'''

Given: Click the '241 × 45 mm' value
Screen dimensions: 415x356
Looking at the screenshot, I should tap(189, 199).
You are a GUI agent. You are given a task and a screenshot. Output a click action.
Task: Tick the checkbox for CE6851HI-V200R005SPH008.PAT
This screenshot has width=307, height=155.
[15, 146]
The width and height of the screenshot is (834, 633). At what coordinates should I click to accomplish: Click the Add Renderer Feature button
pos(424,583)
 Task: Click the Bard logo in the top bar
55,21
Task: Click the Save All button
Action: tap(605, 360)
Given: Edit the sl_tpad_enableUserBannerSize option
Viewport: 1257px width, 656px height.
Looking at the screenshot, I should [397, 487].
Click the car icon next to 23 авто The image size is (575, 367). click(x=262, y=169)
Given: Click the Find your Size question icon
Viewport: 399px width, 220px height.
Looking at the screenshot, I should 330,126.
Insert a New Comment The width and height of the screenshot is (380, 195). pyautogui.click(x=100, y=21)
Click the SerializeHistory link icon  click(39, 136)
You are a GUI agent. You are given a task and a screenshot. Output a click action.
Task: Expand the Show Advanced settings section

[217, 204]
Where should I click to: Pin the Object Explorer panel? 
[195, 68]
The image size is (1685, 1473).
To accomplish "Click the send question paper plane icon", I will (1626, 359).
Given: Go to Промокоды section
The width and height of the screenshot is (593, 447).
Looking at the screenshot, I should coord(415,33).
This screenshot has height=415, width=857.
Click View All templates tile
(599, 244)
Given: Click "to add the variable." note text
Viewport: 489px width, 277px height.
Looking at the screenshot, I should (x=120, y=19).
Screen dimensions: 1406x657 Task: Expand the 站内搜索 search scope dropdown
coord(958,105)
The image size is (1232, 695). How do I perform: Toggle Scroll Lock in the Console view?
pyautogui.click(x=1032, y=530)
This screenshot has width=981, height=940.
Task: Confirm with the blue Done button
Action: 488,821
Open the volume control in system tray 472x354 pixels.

'''

Go through the records above and, whenever a line includes the word "icon", copy it.

SOLUTION >>
Click the car icon next to 23 авто The image size is (575, 367). click(x=262, y=169)
Given: Click the Find your Size question icon
Click the SerializeHistory link icon  click(39, 136)
To accomplish "Click the send question paper plane icon", I will (1626, 359).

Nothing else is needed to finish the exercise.